Iv’e spent most of the last 8 weeks in my workshop or climbing in and out of the boat and in doing so learning which moves aren’t great with my dodgy balance. At this end of the project, doing mainly fine detail jobs my new problems come with fine work – even pouring small amounts of epoxy resin or threading a small cable tie are difficult because I just don’t have the fine muscle control. As with most of my post-stroke problems i’m taking the contrarian approach of not avoiding problems but giving myself detail tasks that test me, and I think train me, nearly every day.

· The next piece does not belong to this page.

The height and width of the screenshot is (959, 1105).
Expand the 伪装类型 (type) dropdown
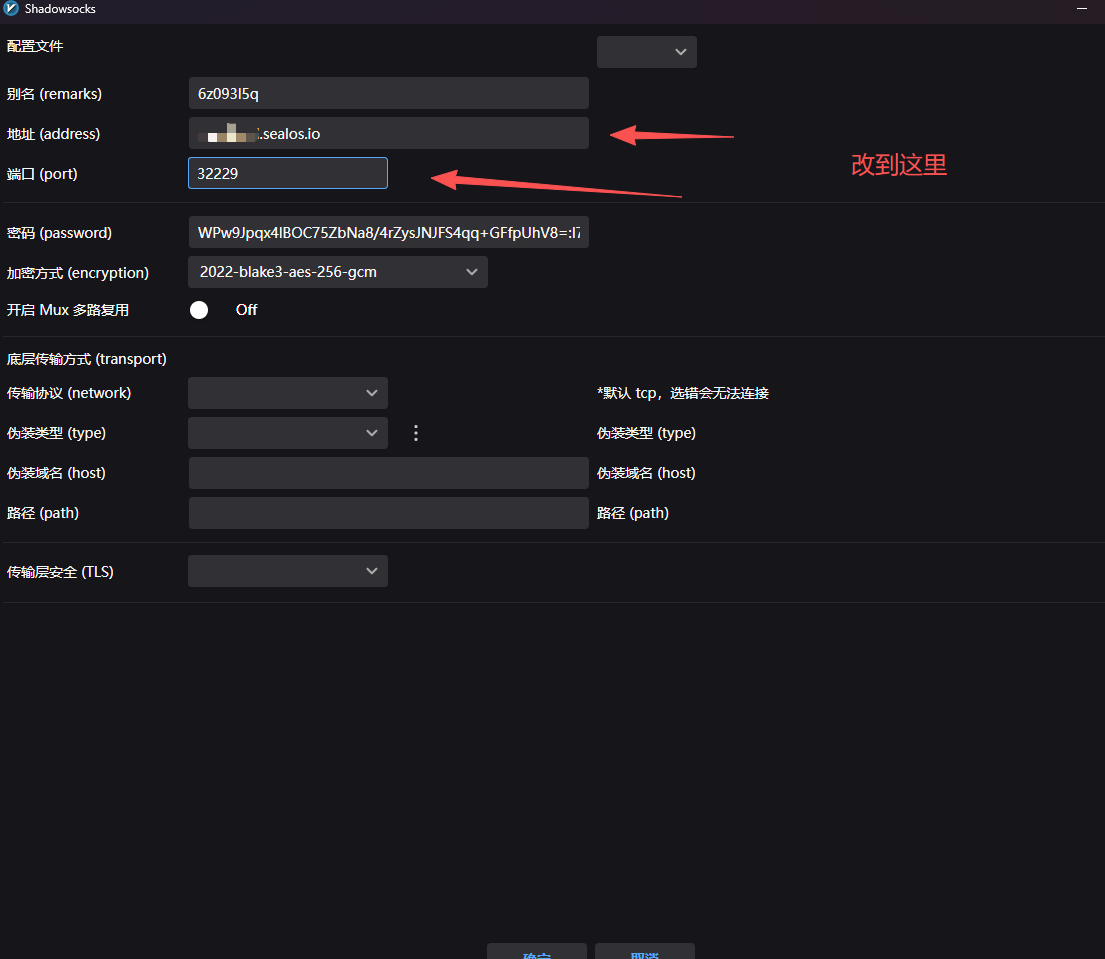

When it comes to my current work on the electrics for this boat I think back to having to learn about 12 electrics after the Frances had been mostly underwater and needed both a new engine and a new wiring loom and switch panel. Even then a marine electrician was one of the costliest technicians to hire so I bought a book and taught myself how to do the job ; the result of which was that the marine surveyor who was often looking over my shoulder commented that my wiring around the switch panel resembled nothing so much as a well detailed model – as it happens I came up through model making so one of my new fine detail practice problems is picking up on those skills. Right now I aim to take a day off the project once a week and instead mess around with my model-making project which mostly uses workshop scrap.

The anti-lesson.

If there’s a lesson here it is the anti-lesson I take from the end of my late parents lives : at about the age I am now they moved from a modern house to as modern a bungalow because it was easier and more convenient. At the same time they lived in a dull and extremely flat city where there was no daily physical challenge aside from the easy walk over a fairly low railway bridge – a huge comparison to living in a small and hilly village in lumpy rural Cornwall.

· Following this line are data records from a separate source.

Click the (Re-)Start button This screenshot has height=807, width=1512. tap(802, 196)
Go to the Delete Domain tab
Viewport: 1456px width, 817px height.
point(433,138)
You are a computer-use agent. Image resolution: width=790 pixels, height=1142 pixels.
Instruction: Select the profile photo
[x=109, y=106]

While physically easy and boringly convenient it all struck me as an end of the road kind of place – the place you might just call the geriatric quarter of a city going nowhere – in many ways just a dormitory town for nearby Londinium. The lack of daily physical challenge, I still think, ultimately made them physically weak and bizarrely may have contributed to my late mother’s first fall which resulted in a hip fracture and took a long time to heal. The fact about falls is usually said to be that many old people that fall will be dead within 2 years. I happen to think that living in a more challenging environment with physical problems to overcome on a daily basis keep people (at least the ones that walk) much fitter and contributes to higher bone density which generally works against bone fractures.

Maybe, taking the harder choice is the better one…..who knows.

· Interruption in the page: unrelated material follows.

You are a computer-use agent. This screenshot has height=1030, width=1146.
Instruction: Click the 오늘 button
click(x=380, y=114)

Here endeth the lesson for today.

1 Comment

  1. Your building blog strikes me like the rainforest trees I plant. Knee high and invisible and for what seems a long time, no result. Then there are real trees. And they keep growing. Chainsaw management then comes into play.

    As age starts to weary me a little, and those about me complain about the same issues, I’m very sympathetic to your jousts with the bits that don’t work as well any more.

    3 of us row as often as weather/life permits. The comment about physical challenge is something we emphasize. The use it or lose it thing.

    Thank you for the words, much enjoyed, much appreciated.